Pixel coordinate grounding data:
####################

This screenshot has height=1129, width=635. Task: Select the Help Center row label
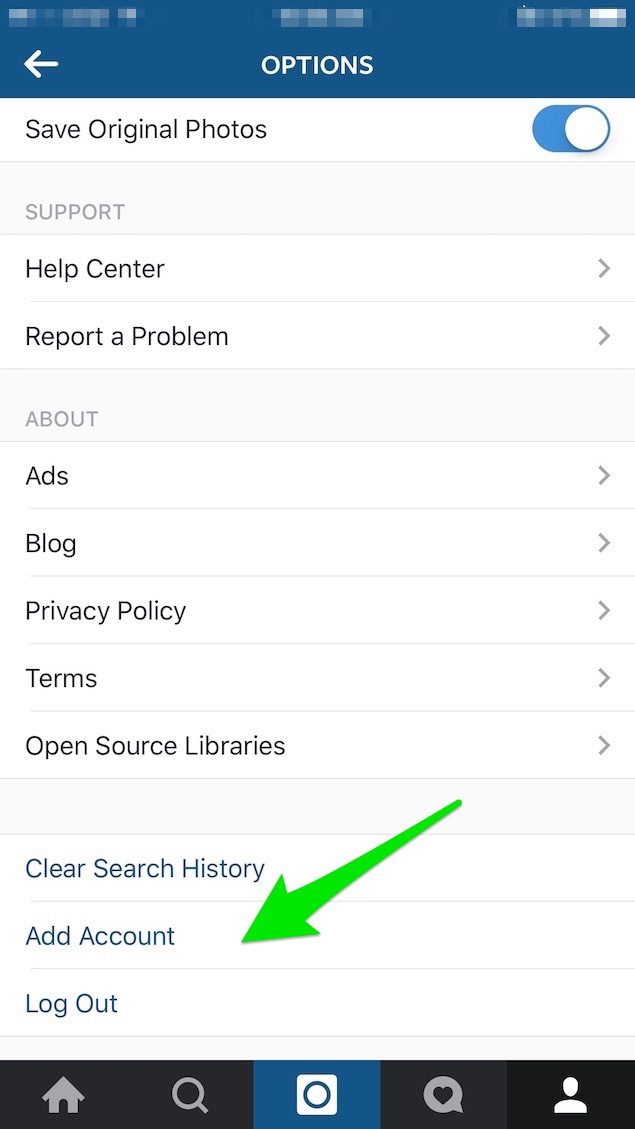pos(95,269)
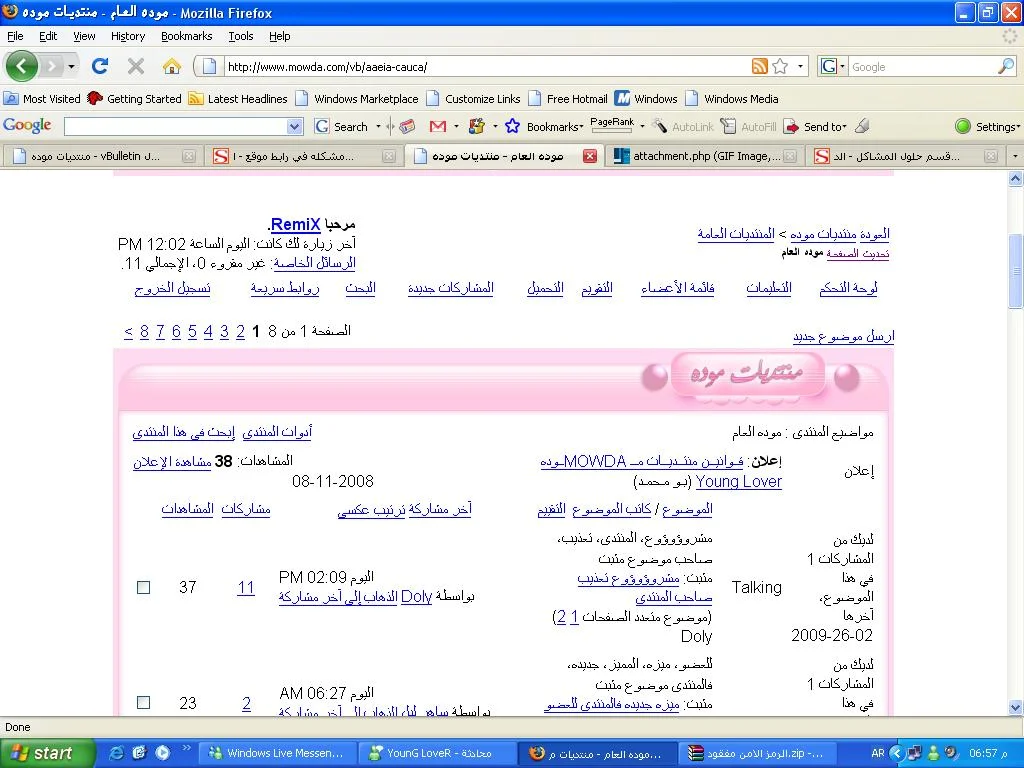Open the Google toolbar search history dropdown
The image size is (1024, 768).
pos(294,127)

####################

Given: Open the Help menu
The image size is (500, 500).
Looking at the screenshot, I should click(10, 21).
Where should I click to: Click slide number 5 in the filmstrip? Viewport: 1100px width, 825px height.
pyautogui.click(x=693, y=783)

####################

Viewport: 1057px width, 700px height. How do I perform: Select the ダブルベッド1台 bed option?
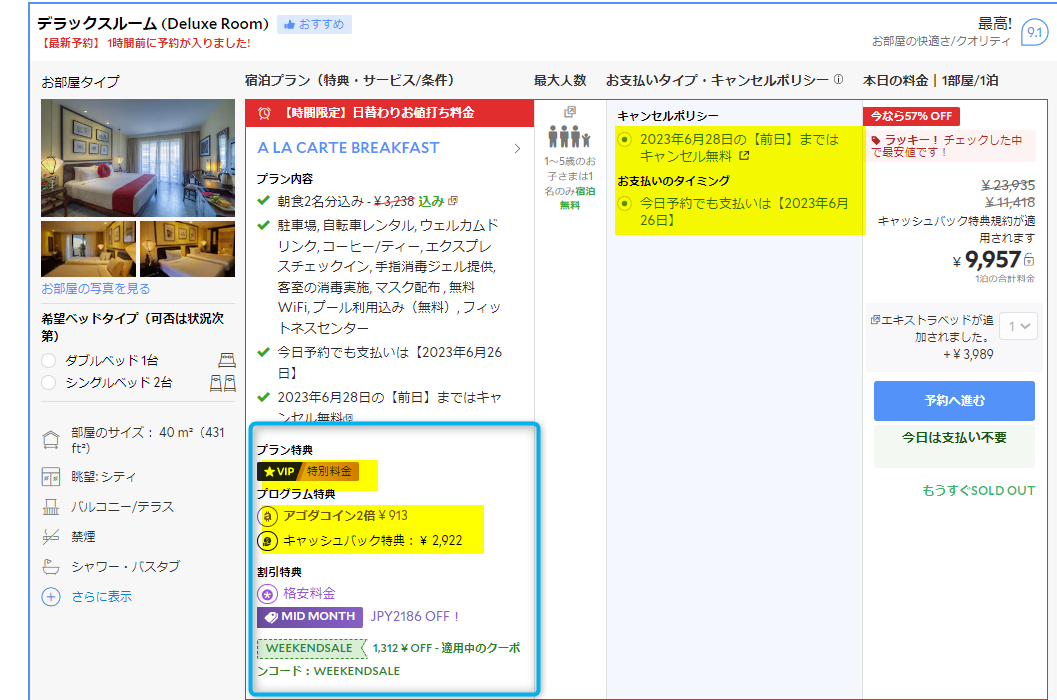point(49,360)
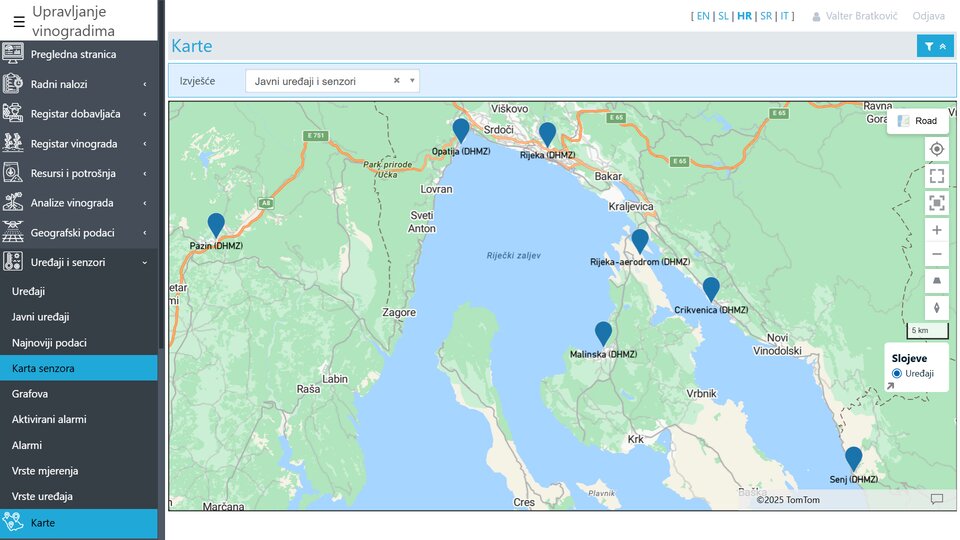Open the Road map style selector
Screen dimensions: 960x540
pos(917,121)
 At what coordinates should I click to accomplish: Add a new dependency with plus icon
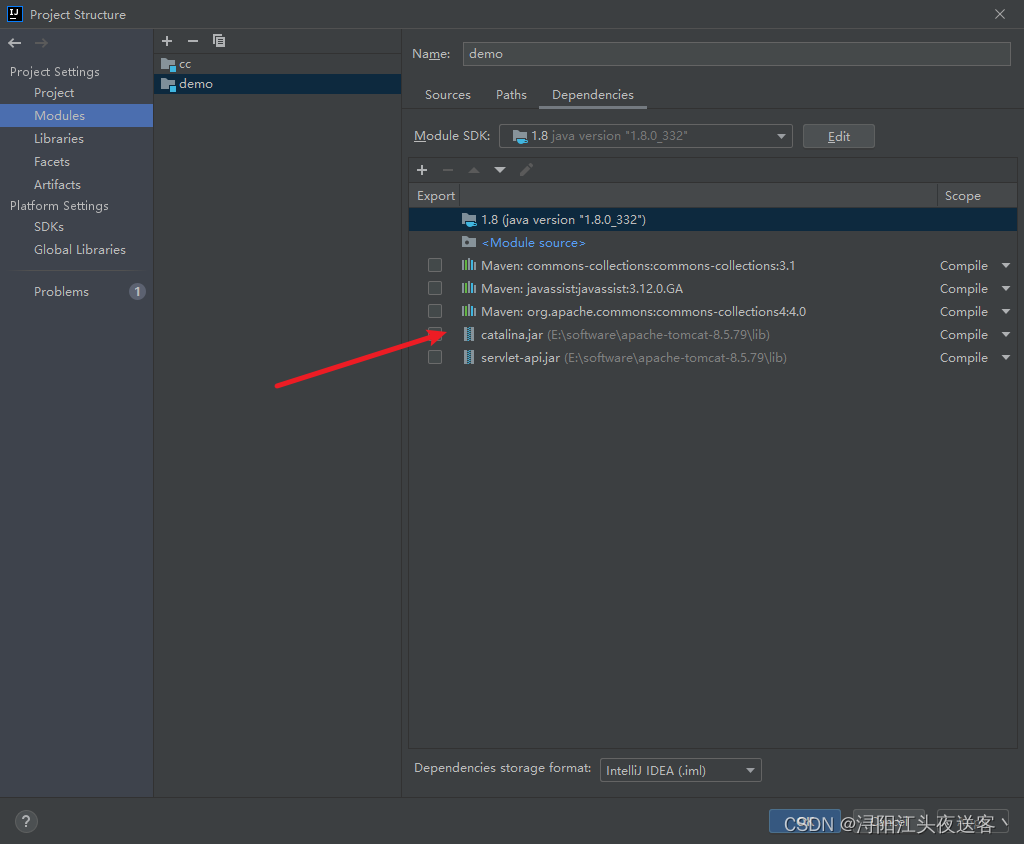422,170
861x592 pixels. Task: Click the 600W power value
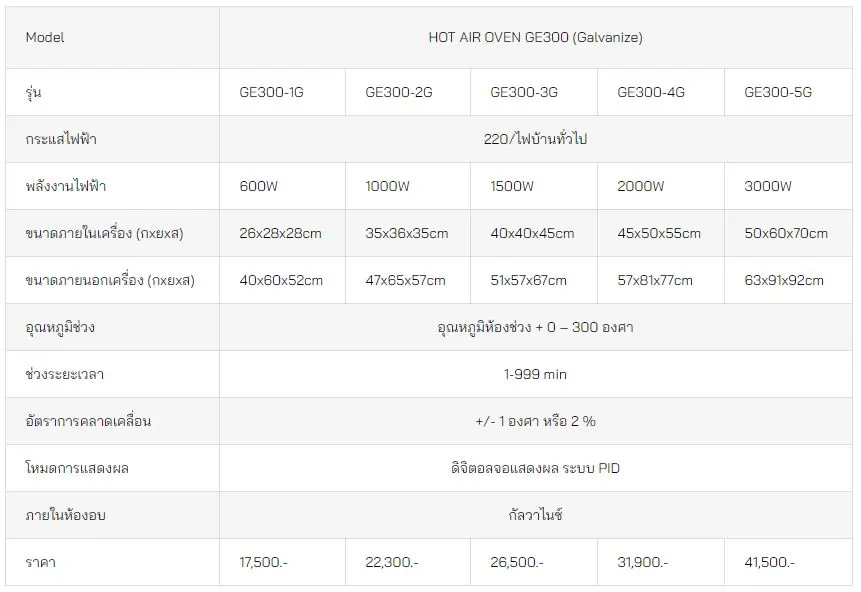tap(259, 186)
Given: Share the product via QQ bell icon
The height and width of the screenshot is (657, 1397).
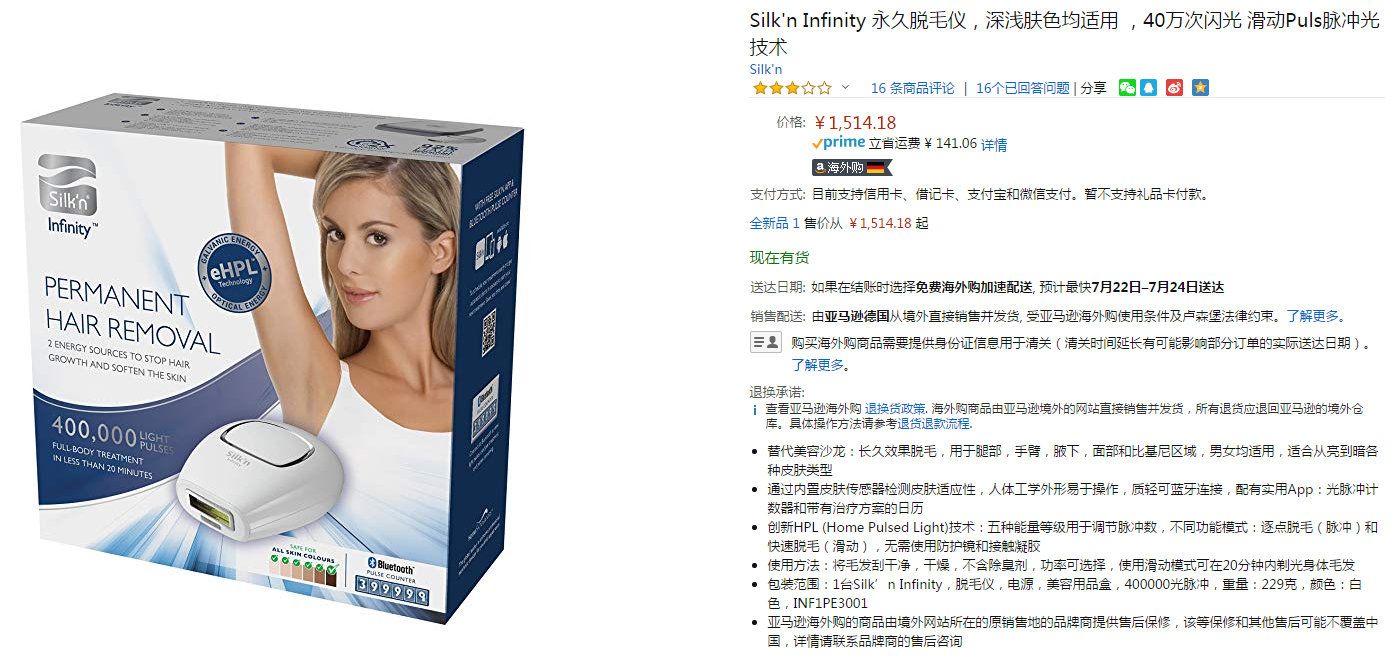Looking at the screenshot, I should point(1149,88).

####################

**THE PROBLEM**
Each line of the data that holds "Given" should be reported.

**FINAL ANSWER**
Given: Open the Help menu
Given: Share the product via QQ bell icon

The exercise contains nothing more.